- **課題 1**:
高等教育とジェンダー格差の本文から、「数学的応用力が比較的高いレベ」から「能力を生かし切れていません。」まで（両端を含む）を書き写してください。その際、「理工農学部」を「理系学部」に置き換えてください。
- **課題 2**:
高等教育とジェンダー格差の本文で、PISAの平均得点が示されている学力の分野をすべて挙げてください。

- **本文**:
高等教育とジェンダー格差

OECDの発表による学習到達度調査(PISA)によれば、科学的応用力と数学的応用力の平均得点は、ともにOECD加盟国中1位、読解力は2位でした。日本の15歳には、世界トップ水準の理数学力、読解力があると思われます。科学的応用力と数学的応用力は、男女別にみても男子、女子とも加盟国中1位です。しかし、大学進学時点では、男子と女子で理系の選択率に大きな差が出てしまいます。
数学的応用力が比較的高いレベルにある生徒は、男女とも4割を超しています。しかし、2023年度の大学1年生をみると理工農学部の割合は、男子は3割、女子は1割と3倍の開きがあります。そもそも女子は分母の進学者数が少数です。最上位層の割合の男女差も含め、日本の教育は15歳の潜在能力を生かし切れていません。
女子の理系進学を巡る問題に関して、数学ステレオタイプ、就職の2つが障害に挙げられます。女子は数学が苦手、数学は男性的という思い込みです。就職については、理工系学部卒業後のキャリアが見えにくいことがあります。理系の中でも医療保健系に比べ理工学系は将来のキャリアが見えにくく、情報不足を解消するには、教育界と産業界の協力が必要になります。

- **抽出データ**:
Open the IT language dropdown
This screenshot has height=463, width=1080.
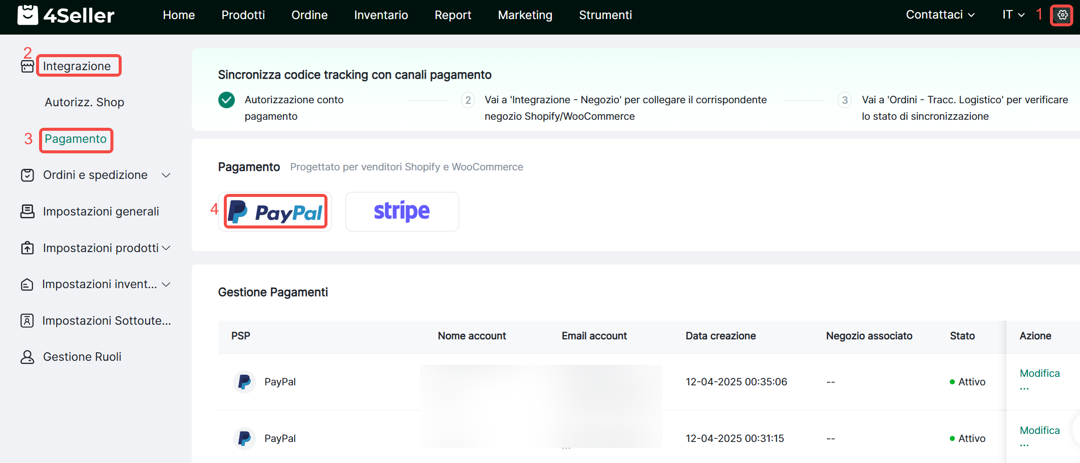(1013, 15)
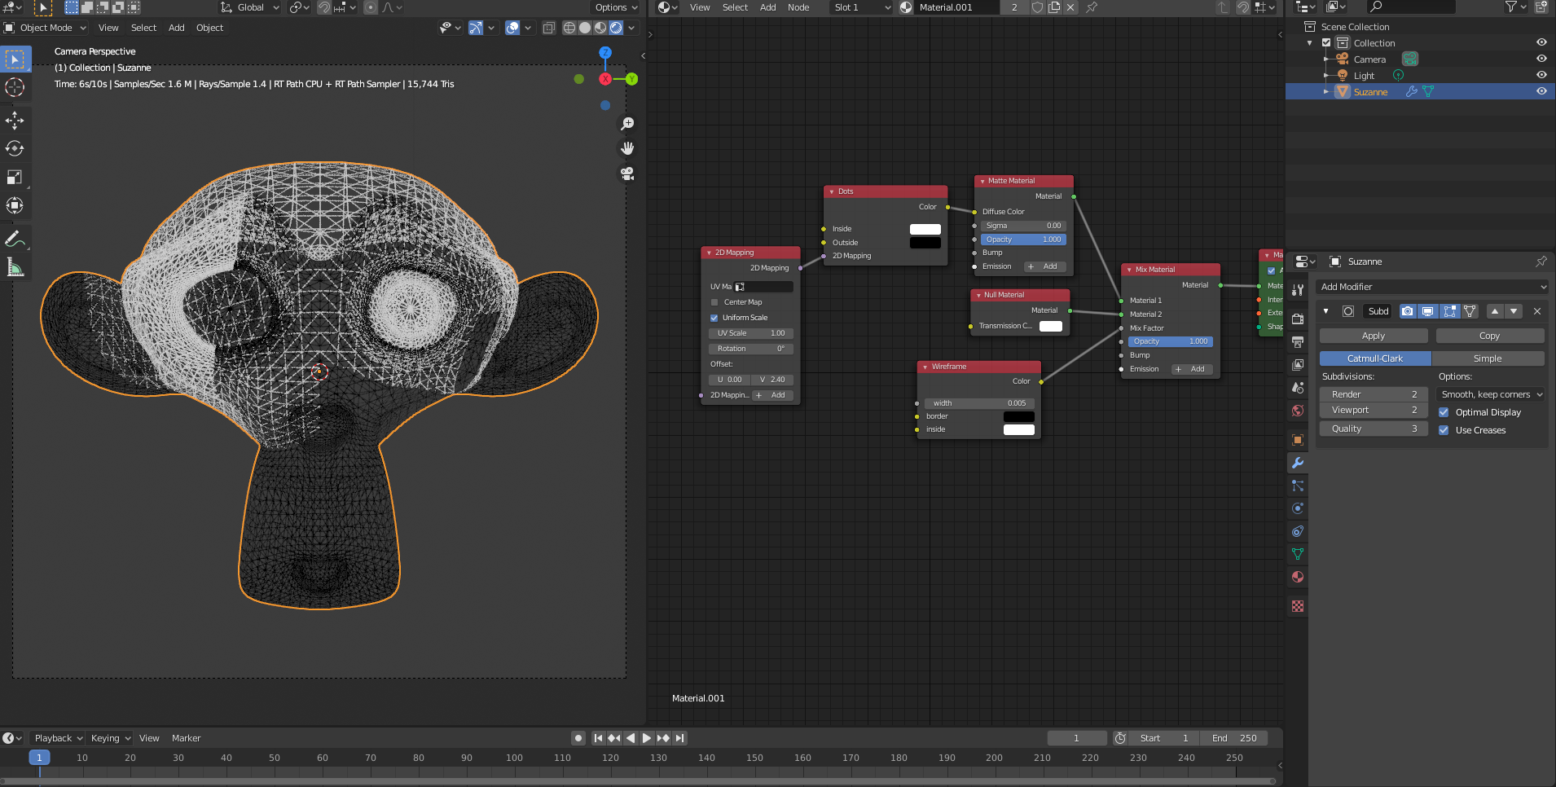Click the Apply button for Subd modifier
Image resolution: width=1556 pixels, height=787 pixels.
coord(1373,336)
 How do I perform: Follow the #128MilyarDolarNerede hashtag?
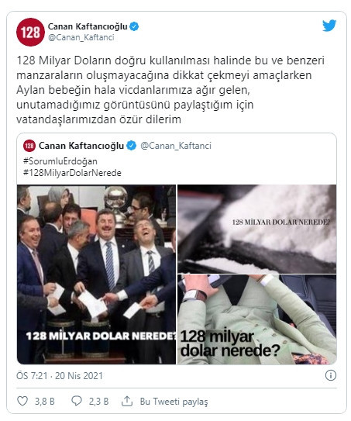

- **解答 1**:
数学的応用力が比較的高いレベルにある生徒は、男女とも4割を超しています。しかし、2023年度の大学1年生をみると理系学部の割合は、男子は3割、女子は1割と3倍の開きがあります。そもそも女子は分母の進学者数が少数です。最上位層の割合の男女差も含め、日本の教育は15歳の潜在能力を生かし切れていません。

- **解答 2**:
科学的応用力、数学的応用力、読解力